Le Dr [L], médecin consultant désigné par le tribunal indique dans son avis du 3 août 2024, ce qui suit : " Force est de constater qu’au moment de l’évaluation clinique par le médecin conseil de la caisse en février 2021, l’IRM la plus récente du rachis lombaire datant de janvier de la même année ne retrouvait aucun conflit disco-radiculaire.
De plus, l’examen clinique du médecin conseil ne fait pas ressortir un quelconque syndrome radiculaire (absence de signe de Lasègue, signe de la sonnette, impulsivité, ou de déficit sensitivo-moteur). D’ailleurs, il retient des séquelles en lien avec des douleurs et une gêne lombaire dans sa conclusion, et non radiculaire.
Hors l’intéressé présente un état antérieur concernant le rachis lombaire, caractérisé par des lombalgies chroniques suite à un AT de 2012.
Ainsi, l’absence de conflit discoradiculaire à l’imagerie, l’absence d’élément clinique en faveur d’une radiculalgie, ne font pas retenir de séquelles en lien avec une sciatique, et donc le taux d’IPP en lien avec la maladie professionnelle, déjà reconnue par la caisse primaire d’assurance maladie, qui est la lombosciatique, est nul. Il s’agit d’un état antérieur évoluant pour son propre compte. "
Ce faisant, l’expert judiciaire écarte les séquelles retenues par le médecin-conseil, estimant que les séquelles sont uniquement lombaires, alors que la maladie professionnelle serait radiculaire.
Or, la maladie en question est une lombosciatique sur une hernie discale, et le médecin-conseil de la caisse a retenu des " séquelles indemnisables au décours de microtraumatisme répétés occasionnant une lombosciatique gauche reconnue en maladie professionnelle et prise en charge médicalement (…) ".

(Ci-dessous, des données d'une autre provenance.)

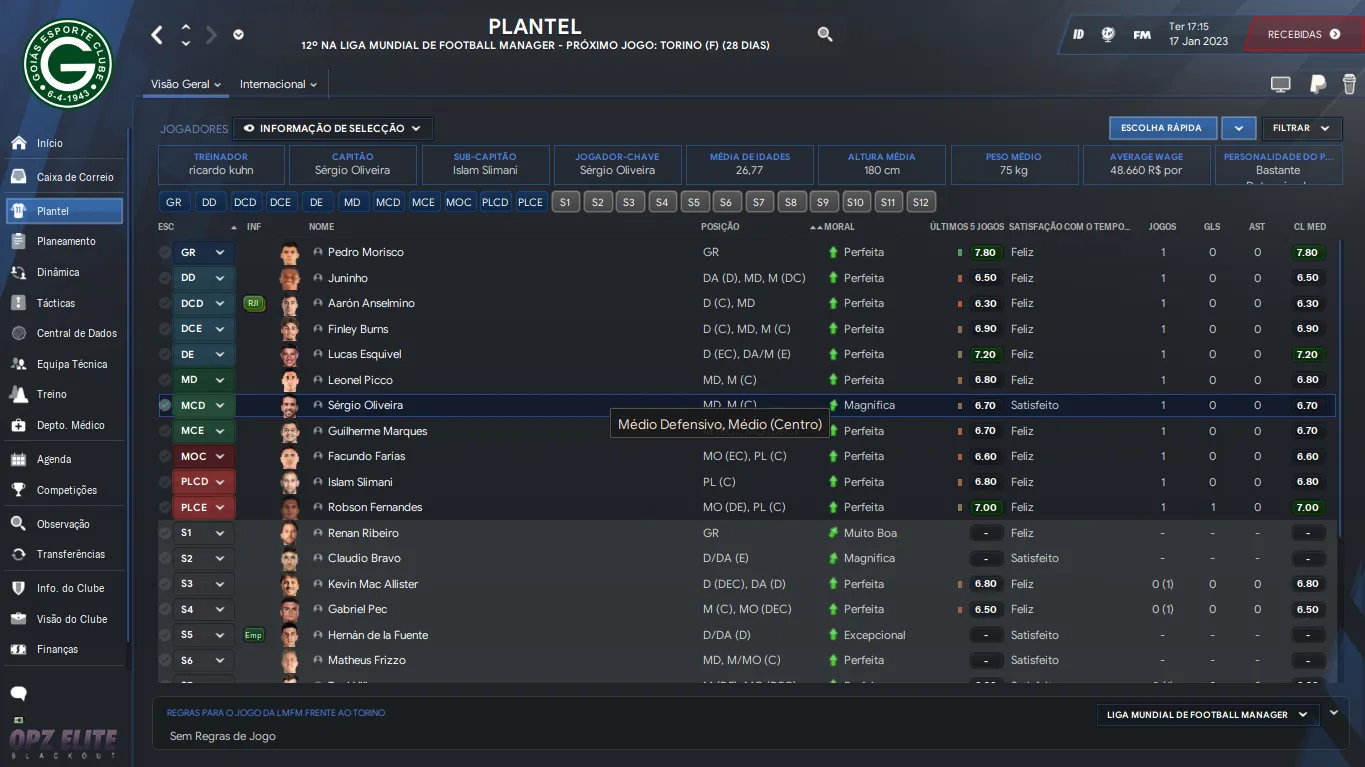This screenshot has width=1365, height=767.
Task: Click the FM logo icon
Action: pyautogui.click(x=1141, y=34)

Il ressort du chapitre 3.2 du barème indicatif d’invalidité s’agissant du rachis dorso-lombaire qu’un taux de 5 à 15 % peut être attribué s’agissant de persistance de douleurs notamment et gêne fonctionnelle quand celles-ci sont discrètes.
Par conséquent, il y a lieu de ne pas suivre l’analyse de l’expert qui écarte totalement les séquelles en les jugeant sans lien avec la maladie, alors même qu’il s’agit de séquelles lombaires et que la maladie est une lombosciatique.

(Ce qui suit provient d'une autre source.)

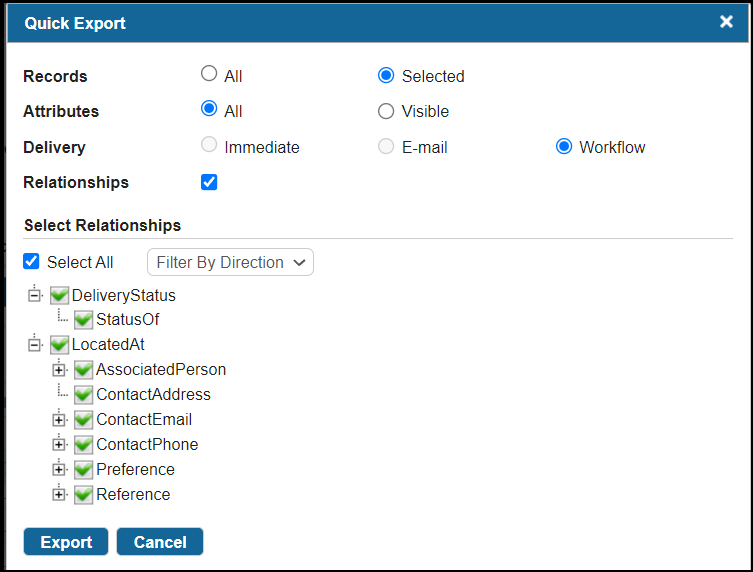Toggle green check icon beside StatusOf
The width and height of the screenshot is (753, 572).
[x=84, y=320]
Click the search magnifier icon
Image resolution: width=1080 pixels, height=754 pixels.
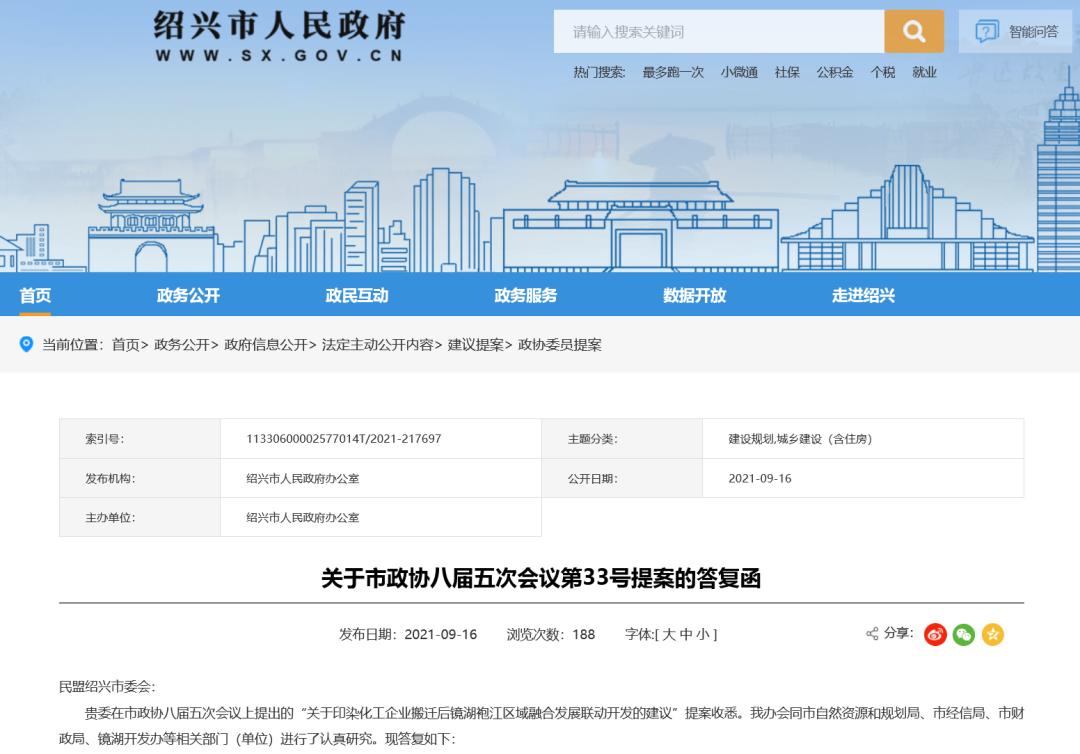coord(912,31)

Toutefois, la lecture combinée des analyses de l’expert judiciaire et du médecin-conseil de la société conduit à retenir qu’une partie significative des séquelles est liée à un état interférent évoluant pour son propre compte.
En conséquence, le taux d’IPP sera ramené à 6% dans les rapports entre caisse et employeur.
Sur les demandes accessoires
En application de l’article 696 du code de procédure civile, il conviendra de condamner la caisse primaire d’assurance maladie du Val-de-Marne aux dépens dès lors qu’elle succombe.
PAR CES MOTIFS
Le tribunal,
FIXE à 6 % le taux d’incapacité permanente partielle présenté par M. [U] [H] [T], le 15 février 2021, date de consolidation fixée par la caisse, résultant de sa maladie professionnelle du 17 janvier 2019 à l’égard de la SAS [5] ;
CONDAMNE la caisse primaire d’assurance maladie du Val-de-Marne aux dépens de l’instance.
Et le présent jugement est signé par Sarah PIBAROT, Vice-Présidente et par Stéphane DEMARI, Greffier, présents lors du prononcé.